In the rest of this post, as I talk about Azure, I’m talking about the “real Azure”. One part of Azure is the idea that Microsoft would host my virtual machine in their cloud - but to me that’s not overly interesting, because that’s already a commodity market (my local ISP does this, Amazon does this - who doesn’t do this??). What I do think is interesting is the more abstract Azure platform, where my code runs in a “role” and has access to a limited set of pre-defined resources. This is the Azure that forces the use of a scale-out architecture.
I was impressed by just how much Microsoft was able to show and demo at the PDC. For a fledgling technology that is only partially defined, it was quite amazing to see end-to-end applications built on stage, from the UI to business logic to data storage. That was unexpected and fun to watch.
I am skeptical as to whether anyone will actually care. I think the primary determination about whether people care will be determined by the price point Microsoft sets. But I also think it will be determined by how Microsoft addresses the “lock-in question”.
I expect the pricing to end up in one of three basic scenarios:
- Azure is priced for the Fortune 500 (or 100) - in which case the vast majority of us won’t care about it
- Azure is priced for the small to mid-sized company space (SMB) - in which case quite a lot of us might be interested
- Azure is priced to be accessible for hosting your blog, or my blog, or http://www.lhotka.net or other small/personal web sites - in which case the vast majority of us may care a lot about it
These aren’t entirely mutually exclusive. I think 2 and 3 could both happen, but I think 1 is by itself. Big enterprises have such different needs than people or SMB, and they do business in such different ways compared to most businesses or people, that I suspect we’ll see Microsoft either pursue 1 (which I think would be sad) or 2 and maybe 3.

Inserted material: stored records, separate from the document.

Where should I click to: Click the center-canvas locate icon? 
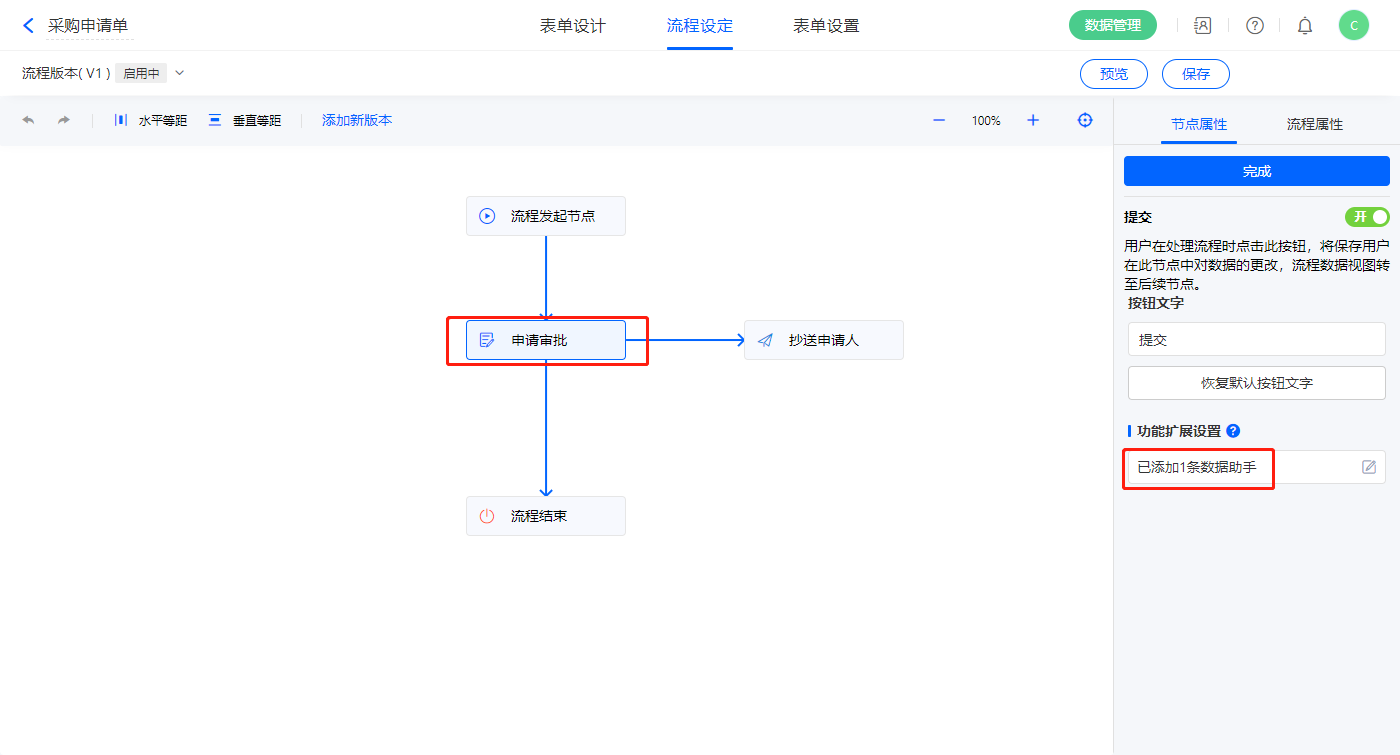coord(1085,120)
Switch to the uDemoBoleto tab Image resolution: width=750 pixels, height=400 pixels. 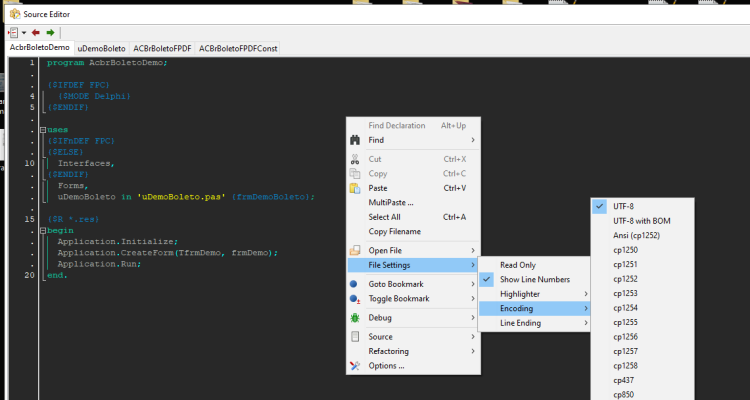coord(101,48)
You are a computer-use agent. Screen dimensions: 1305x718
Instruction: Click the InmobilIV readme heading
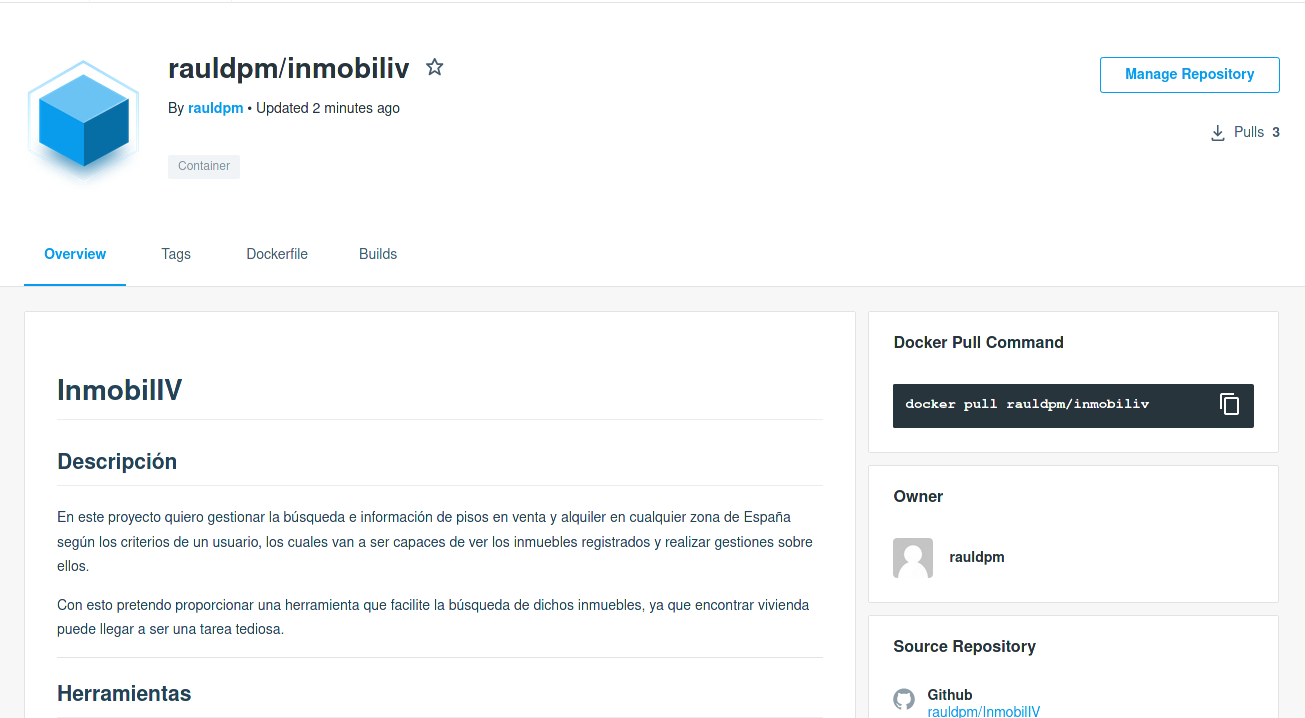click(x=120, y=390)
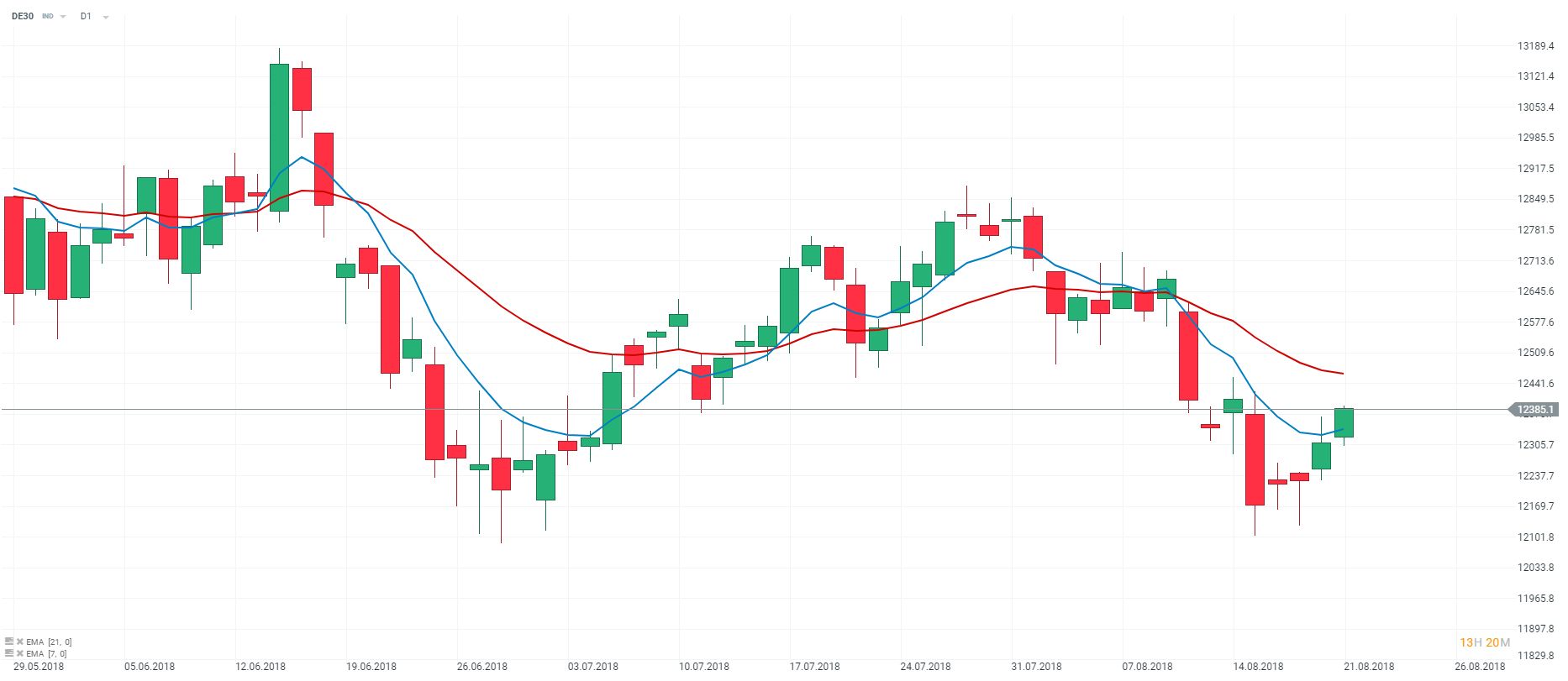Select the last green candle on the chart

[1344, 422]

But there’s also the lock-in question. If I built my application for Azure, Microsoft has made it very clear that I will not be able to run my app on my servers. If I need to downsize, or scale back, I really can’t. Once you go to Azure, you are there permanently. I suspect this will be a major sticking point for many organizations. I’ve seen quotes by Microsoft people suggesting that we should all factor our applications into “the part we host” and “the part they host”. But even assuming we’re all willing to go to that work, and introduce that complexity, this still means that part of my app can never run anywhere but on Microsoft’s servers.

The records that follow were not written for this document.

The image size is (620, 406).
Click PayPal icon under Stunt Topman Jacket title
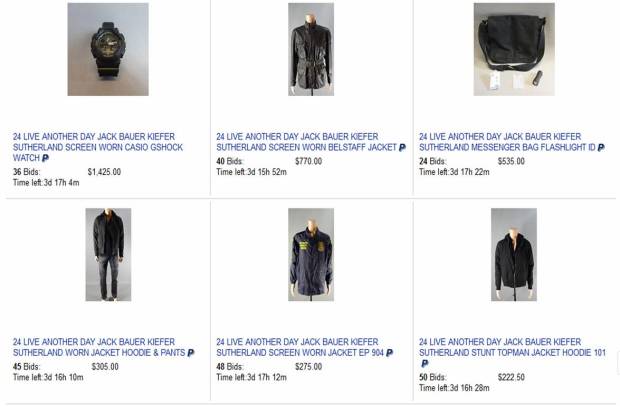[425, 363]
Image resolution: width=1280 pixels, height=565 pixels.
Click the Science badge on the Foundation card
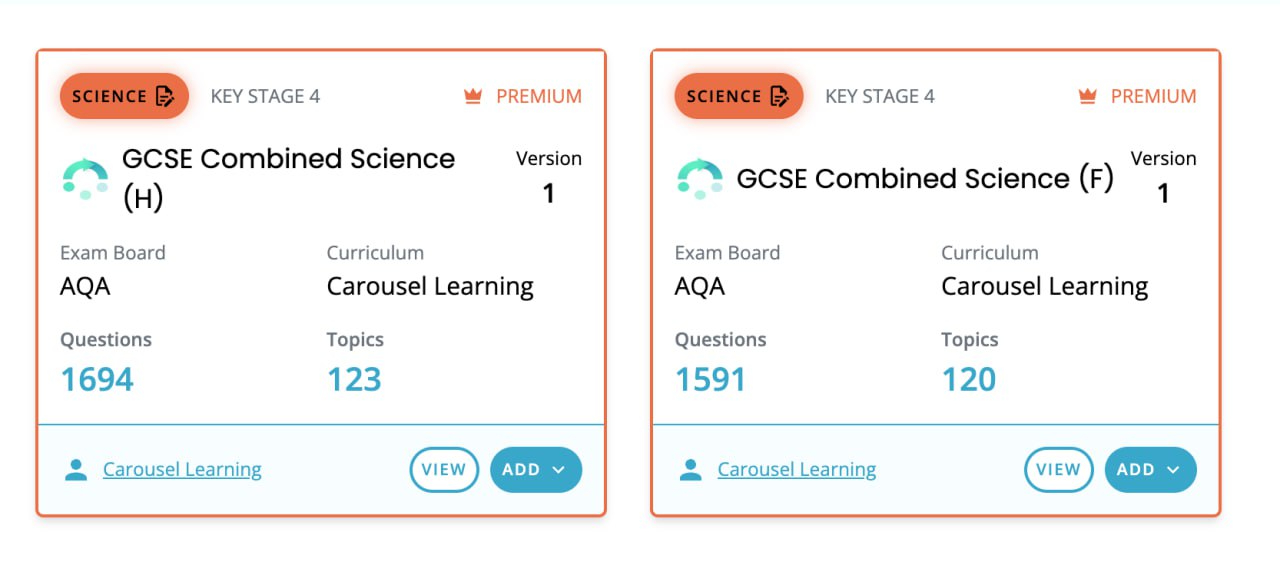(x=738, y=96)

I suspect this lock-in issue will be the biggest single roadblock to adoption for most organizations (assuming reasonable pricing - which I think is a given).
But I must say that even if Microsoft doesn’t back down on this. And even if it does block the success of “Windows Azure” as we see it now, that’s probably OK.
Why?
Because I think the biggest benefit to Azure is one important concept: an abstract runtime.
If you or I write a .NET web app today, what are the odds that we can just throw it on a random Windows Server 200x box and have it work? Pretty darn small. The same is true for apps written for Unix, Linux or any other platform.
The reason apps can’t just “run anywhere” is because they are built for a very broad and ill-defined platform, with no consistently defined architecture. Sure you might have an architecture. And I might have one too. But they are probably not the same. The resulting applications probably use different parts of the platform, in different ways, with different dependencies, different configuration requirements and so forth. The end result is that a high level of expertise is required to deploy any one of our apps.
This is one reason the “host a virtual machine” model is becoming so popular. I can build my app however I choose. I can get it running on a VM. Then I can deploy the whole darn VM, preconfigured, to some host. This is one solution to the problem, but it is not very elegant, and it is certainly not very efficient.
I think Azure (whether it succeeds or fails) illustrates a different solution to the problem. Azure defines a limited architecture for applications. It isn’t a new architecture, and it isn’t the simplest architecture. But it is an architecture that is known to scale. And Azure basically says “if you want to play, you play my way”. None of this random use of platform features. There are few platform features, and they all fit within this narrow architecture that is known to work.
To me, this idea is the real future of the cloud. We need to quit pretending that every application needs a “unique architecture” and realize that there are just a very few architectures that are known to work. And if we pick a good one for most or all apps, we might suffer a little in the short term (to get onto that architecture), but we win in the long run because our apps really can run anywhere. At least anywhere that can host that architecture.
Now in reality, it is not just the architecture. It is a runtime and platform and compilers and tools that support that architecture. Which brings us back to Windows Azure as we know it. But even if Azure fails, I suspect we’ll see the rise of similar “restricted runtimes”. Runtimes that may leverage parts of .NET (or Java or whatever), but disallow the use of large regions of functionality, and disallow the use of native platform features (from Windows, Linux, etc). Runtimes that force a specific architecture, and thus ensure that the resulting apps are far more portable than the typical app is today.